The overall aim of this panel is to contribute to both the history of the psychological sciences and the history of emotions, especially their intersection and co-production in the twentieth-century United States. The conversation section of the December 2012 of The American Historical Review suggests the emotions have become an important topic for historical research. The history of the human sciences offers an enticing entry into the history of the emotions. As the sciences of human subjectivity the records left by these endeavors create a rich archive of dispositions and expression alongside their analysis. One of the aims of this symposium is to reflect on how historians can use evidence generated by the human sciences to explore the history of the emotions. With the prevalence of psychotherapy and popular psychology in mass media, the late twentieth-century United States was in many ways a “psychological society” where individuality got expressed through the idiom of science.
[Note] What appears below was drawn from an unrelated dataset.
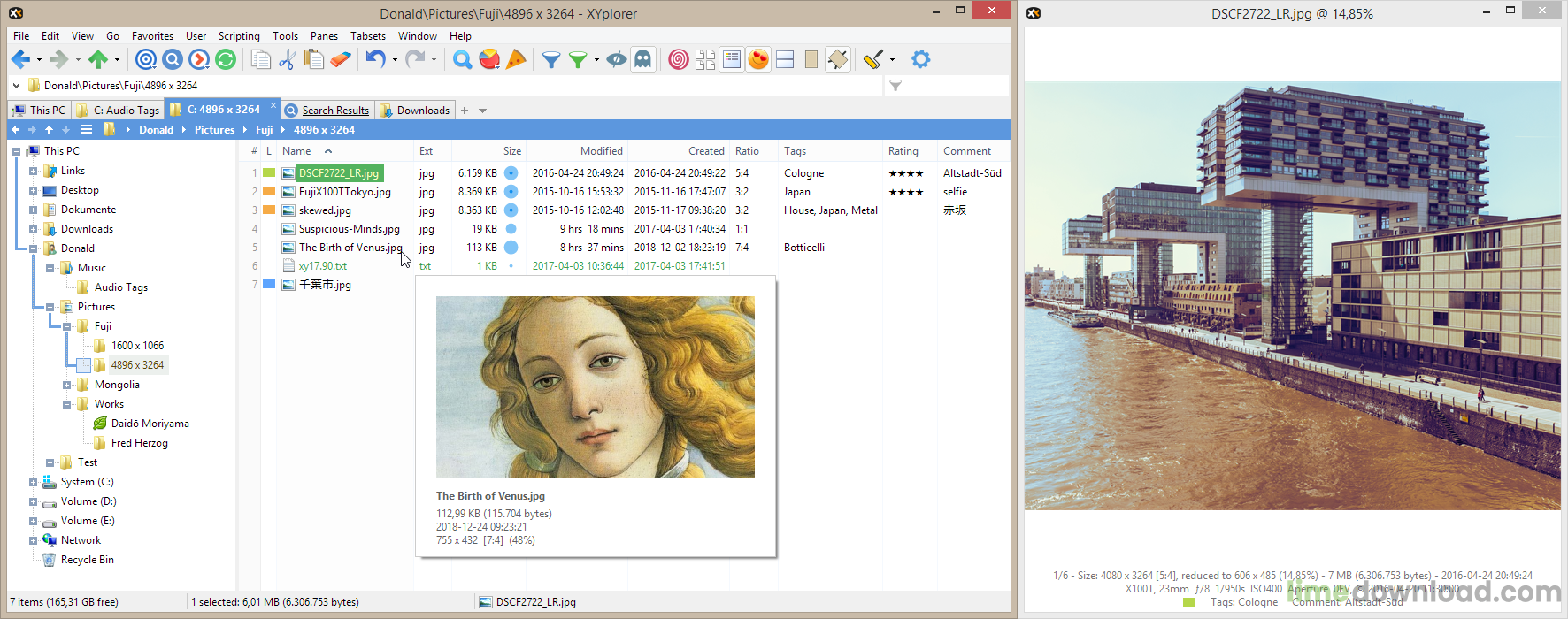
Task: Click the blue Undo arrow icon
Action: [x=375, y=59]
Building on the conference theme of “History and Other Disciplines,” each of the contributions examines a different discipline that has claimed to capture human nature and behavior: evolutionary biology, psychiatry, and psychology. Similarly, each undertakes a genealogy of distinct psychological dispositions that regulate attitudes and behaviors: boredom, rationality, and aggression. Moving beyond a narrowly defined history of scientific ideas, these papers examine the relationship among scientific practices, emotional expression, and political change. They connect historical experience of these dispositions to political transformations (e.g. decolonization), social movements (e.g. anti-psychiatry) and cultural change (e.g. the sexual revolution). Heather Murray explores a dramatic shift in how psychiatrists evaluated patient passivity at mid-century. Michael Pettit examines the tensions as patients and a broader public responded to psychologist’s inculcate rational attitudes towards sexuality. Erika Milam examines how the geopolitics of decolonization shaped the theory and practice of the science of aggression. Taken together, they suggest important historical changes in terms of the intensification of affective dispositions and emotional expression in the 1960s and 1970s.